The primary objective of the project is to facilitate sustained progress within a new and rapidly evolving landscape – the science behind cultivated meat, which is only just starting to benefit from research at the interface between continuum modelling and high performance computing. As a concrete vehicle for innovation, rocking wave bioreactors (shown below) have been identified as a key technology given the low shear forces and improved gas exchange at the gas-liquid interface [2]. The feasibility and potential impact of improving bioreactors show excellent promise [1], while the knowledge base so far has been primarily built outside the field of fluid mechanics, relying on oversimplifying assumptions [3], expensive and non-generalisable black-box software [4], or trial-and-error efforts in practical contexts. This project will thus support a modelling stream which has only been identified within the last few years, promoting a rigorous open scientific interdisciplinary culture in this area for the first time.

The initiative will be accelerated via recently acquired expertise and rapidly expanding international collaborative and industrial networks, with Prof. Daniel Harris at Brown, an enthusiastic academic collaborator with modelling and experimental capabilities, and scoping work performed with partners ranging from start-ups to corporations via the Good Food Institute and the Cultivated Meat Modelling Consortium). At present there are two enthusiastic students and one post-doctoral researcher in the extended group (Warwick + Brown) working on this topic. There are also opportunities to link up with local initiatives at Warwick such as our very own Warwick Food Global Research Priority program.

Links to HetSys Training

The project, which lies at the interface between subfields in mathematics and engineering (fluid mechanics, bioengineering, agent-based modelling), is ideally suited for the HetSys training and research ethos. Modules such as PX911 (multi- scale modelling), PX912 (mechanics), PX913 (advanced computational skills), PX914 (uncertainty quantification), have a near-perfect translation into the project methodology, with optional modules PX921 and PX923 acting as specialisation routes, all in a supportive, collaborative cohort environment.
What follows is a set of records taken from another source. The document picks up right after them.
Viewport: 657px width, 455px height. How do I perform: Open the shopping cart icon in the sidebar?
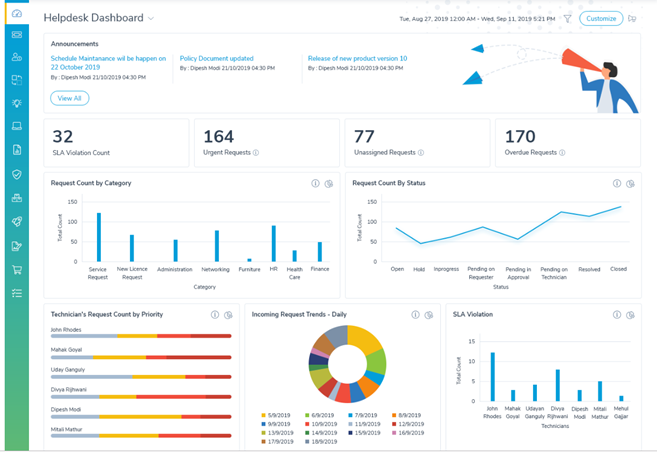[x=17, y=270]
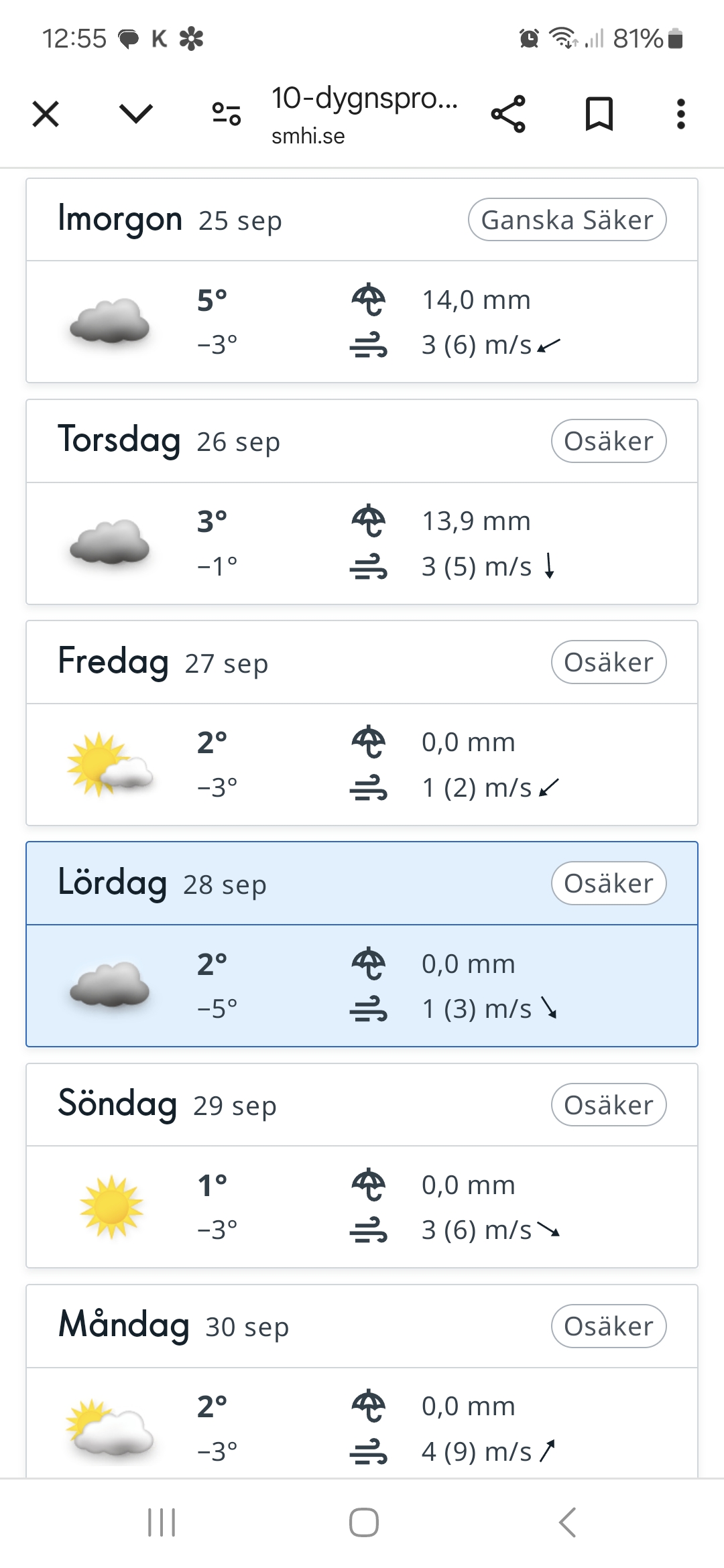Viewport: 724px width, 1568px height.
Task: Open site settings tune icon
Action: click(227, 113)
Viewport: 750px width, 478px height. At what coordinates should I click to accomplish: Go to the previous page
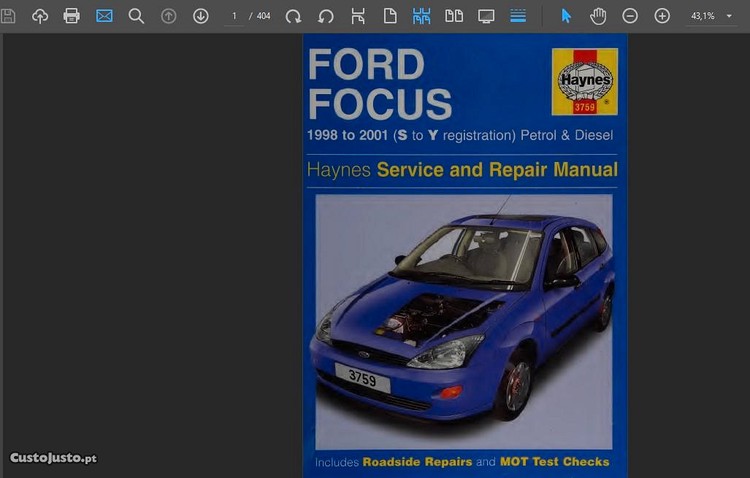tap(169, 16)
Whilst fundamental in nature, the project brings together elements from diverse areas in modern applied mathematics, biochemistry and software engineering. The student will draw extensive knowledge from the initial training year, whilst benefitting from the expertise of each of the supervisors and external partners to guide the project-specific skillset development.

The biological nature of the subject matter (including phenomena such as phase change and rheology, as well as operational aspects) brings excellent opportunities to include uncertainty quantification into the modelling effort.

The project incorporates a strong software engineering component. There are already established contributions in our group in the implementation and testing of direct numerical simulation capabilities using high quality and well maintained open-source software (e.g. Basilisk and oomph-lib), including dissemination of tutorials and benchmark data.


References

[1] Humbird, Biotech. and Bioeng. 118, 2021.

[2] Junne et al., Chem. Ing. Tech. 85, 2013.

[3] Westbrook et al., Biochem. Eng. J. 88, 2014.

[4] Zhan et al., Chem. Eng. Sci. 193, 2019.